A construção de pontes nos rios, transporte coletivo e energia na região kalunga foram algumas das questões debatidas na última segunda-feira (27) durante o Encontro de Culturas Tradicionais da Chapada dos Veadeiros nas mesas do III Encontro Quilombola de Goiás.  


Desde sua primeira edição, o Encontro Quilombola, que hoje está em sua terceira edição, vem debatendo políticas públicas a esses grupos. De lá para cá algumas questões precisam ser observadas. 


A primeira é que pouca coisa mudou, embora o enfoque midiático à comunidade quilombola de Goiás, em especial a comunidade kalunga, tenha sido claramente ampliado. E em segundo é que os personagens e as vítimas quilombolas permanecem condenados ao silêncio já que governo e sociedade civil seguem distante das necessidades e pautas que fazem a comunidade remanescente de quilombos e negra alvo de problemas sociais adversos.


Goiás possui hoje 22 comunidades quilombolas, divididas em áreas urbanas e rurais. Inseridos em ambos os espaços, as comunidades quilombolas sofrem com as dificuldades marcadas por seus tons de pele. 


As dificuldades e peculiaridades de cada grupo resultam no final das contas , quando no meio urbano, na marginalização da juventude negra ou, quando no campo, o isolamento da juventude e a manutenção da pobreza, uma vez que não há escola, saúde, meios de geração de renda, energia elétrica e sistema de esgoto, além de áreas de lazer para essas comunidades.


A comunidade kalunga vive hoje basicamente do trato com a roça e a produção de mandioca e farinha.  Seu Francisco, 43 anos, é trabalhador rural e tira por mês cerca de R$200,00 quando a colheita é boa. 


Segundo ele, um dos maiores problemas para os negócios é a falta de recursos para desenvolver outros tipos de cultivo que não só a farinha e mandioca. Hoje a produção de farinha caseira, torna-se a cada dia mais um modelo de produção menos viável. 


Uma vez que não há como embalar e informar a data de validade, o que inviabiliza a comercialização do produto. Para o pequeno produtor do sítio histórico kalunga, os meios de geração de renda se tornam cada vez menores, naturalizando assim histórias de jovens e adultos que topam empregos pesados a troco de comida e valores simbólicos, muito distante do que regulamenta a lei.

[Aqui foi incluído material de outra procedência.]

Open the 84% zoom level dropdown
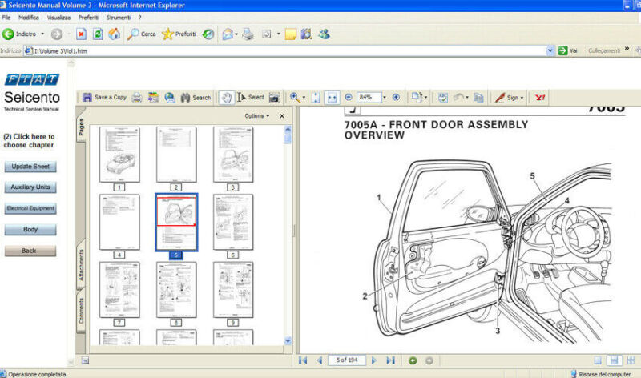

Leda Borges, secretária da Mulher, Igualdades Racial, Desenvolvimento Social, Direitos Humanos e Trabalho de Goiás esteve nas rodas de prosa do evento e falou do que tem sido feito institucionalmente para solucionar os problemas das comunidades quilombolas de Goiás. A secretária informou estar acompanhando as denúncias de exploração sexual em Cavalcante.


Denúncias


Nos quinze anos de evento, a convivência com a comunidade quilombola e os povos da floresta dentro do Encontro de Culturas Tradicionais da Chapada dos Veadeiros resultou em inúmeros relatos e denúncias divulgadas via site.  Todos esses casos foram divulgados após dias de convivência com a comunidade e com cuidadosa produção jornalística para que os personagens que vivem essas histórias não sejam prejudicados. No entanto, as rodas de prosa continuam sendo um desafio.


O desafio é criar um ambiente acolhedor para que a comunidade, principalmente a comunidade kalunga que mora no meio rural, consiga expor suas dificuldades de forma auto-representativa e consiga cobrar.  


Participaram da roda de prosa sobre exploração do trabalho infantil e sexual, a Secretária da Mulher, Igualdade Racial, Desenvolvimento Social, Direitos Humanos e Trabalho de Goiás, Leda Borges, a presidenta da Associação Quilombola de Piracanjuba, Luci Tavares , o presidente Associação Quilombola Jardim Cascata de Goiás , Edson Ferreira e a representante da Associação Kalunga de Cavalcante e funcionária da Secretaria de Mulheres, Igualdade Racial, Desenvolvimento Social, Direitos Humanos e Trabalho de Goiás, Lucilene Rosa.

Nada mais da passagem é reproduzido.